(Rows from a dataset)
_ _ _ _

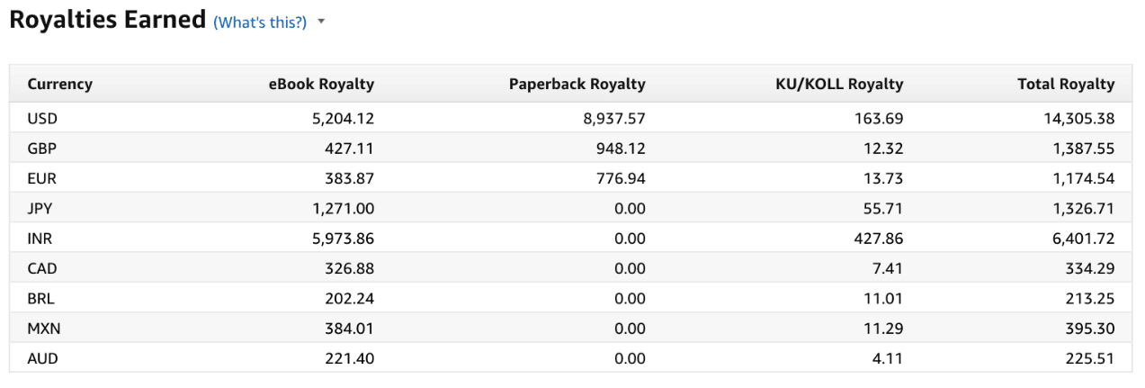Sort by the Paperback Royalty column header
Screen dimensions: 1145x388
click(x=577, y=84)
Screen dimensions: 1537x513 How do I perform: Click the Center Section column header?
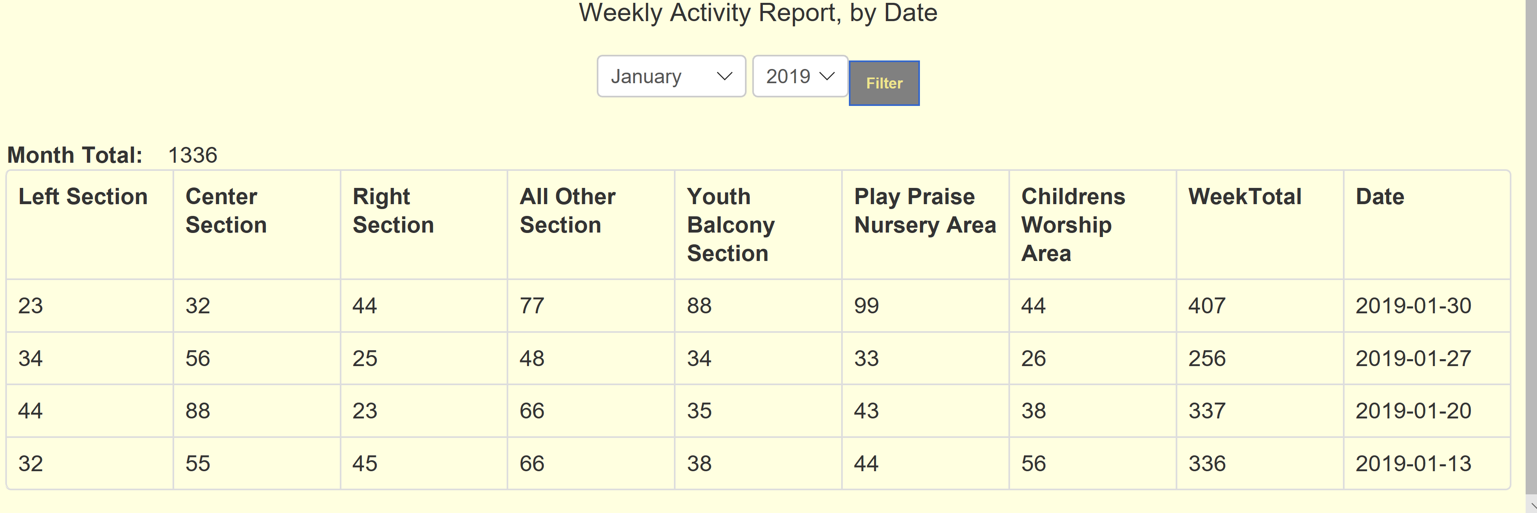[x=226, y=211]
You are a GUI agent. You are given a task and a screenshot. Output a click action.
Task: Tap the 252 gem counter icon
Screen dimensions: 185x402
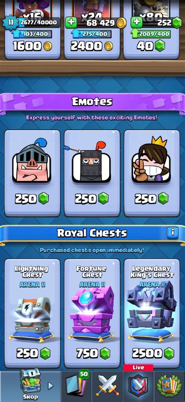177,23
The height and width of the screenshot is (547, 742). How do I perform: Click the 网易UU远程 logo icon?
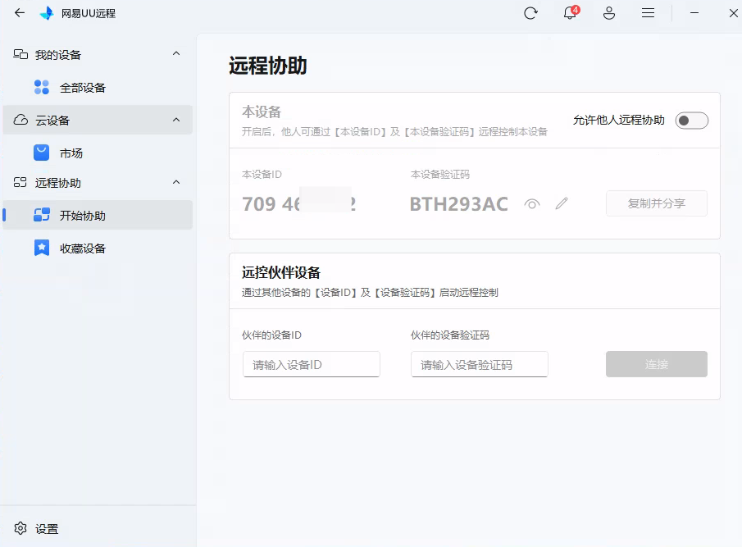coord(47,13)
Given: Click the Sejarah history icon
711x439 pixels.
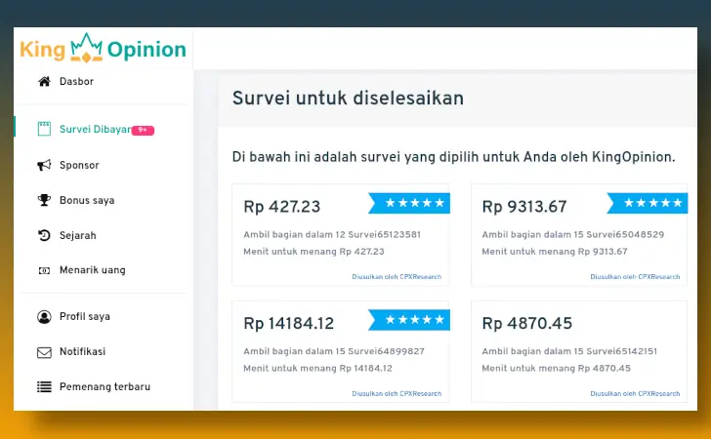Looking at the screenshot, I should 44,236.
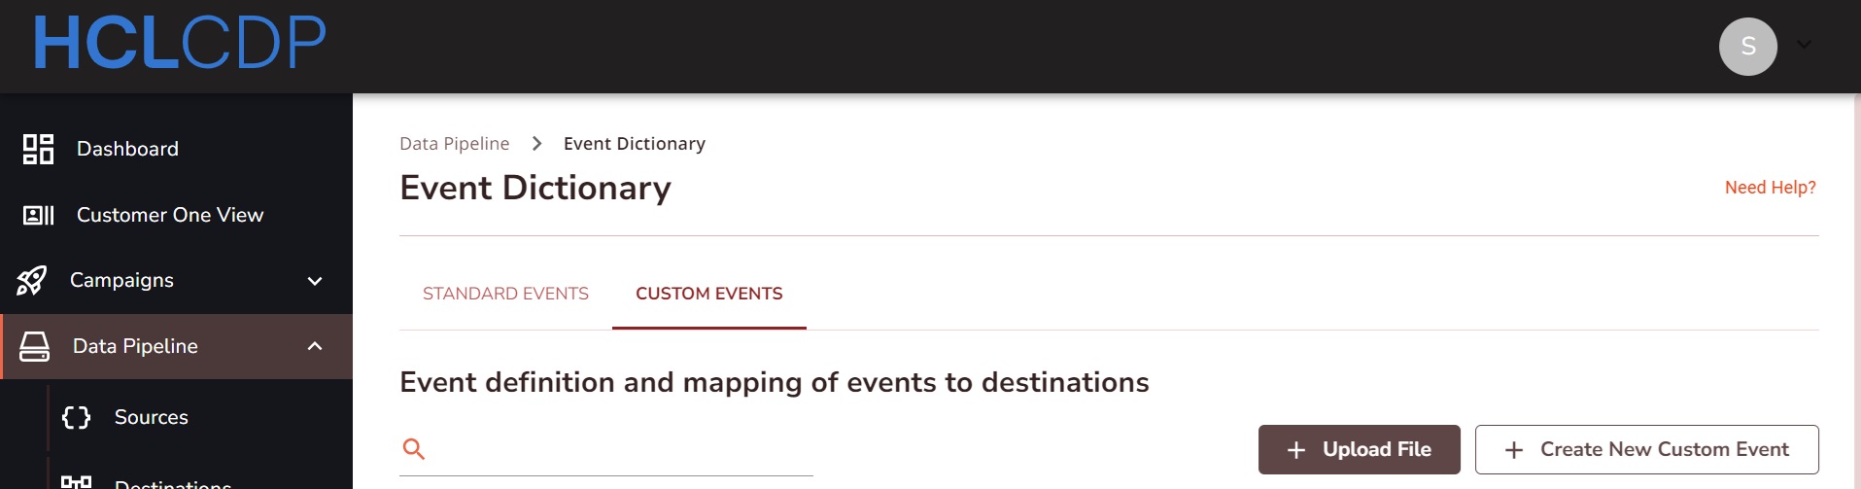This screenshot has height=489, width=1861.
Task: Collapse the Data Pipeline menu chevron
Action: pos(315,346)
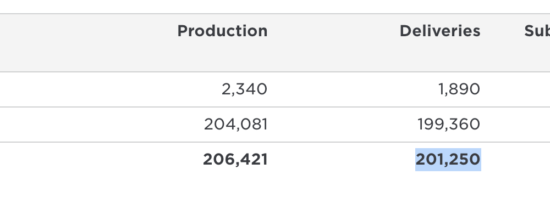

_ _ _ _

— Work to complete —
Rewrite all the records above, changing "How do I perform" to "How can I do" wherever it occurs and keeping everything else the same. Omit the pictures from your answer.

— Result for this task —
Sort by the Paperback Royalty column header
Screen dimensions: 1145x388
click(x=577, y=84)
Screen dimensions: 1537x513 How can I do: Click the Center Section column header?
[x=226, y=211]
You are a GUI agent. You are given a task and a screenshot. Output a click action.
Task: Tap the 252 gem counter icon
Screen dimensions: 185x402
177,23
The height and width of the screenshot is (547, 742). How can I do: Click the 网易UU远程 logo icon?
coord(47,13)
Given: Click the Sejarah history icon
711x439 pixels.
Looking at the screenshot, I should 44,236.
This screenshot has height=489, width=1861.
Task: Collapse the Data Pipeline menu chevron
Action: pos(315,346)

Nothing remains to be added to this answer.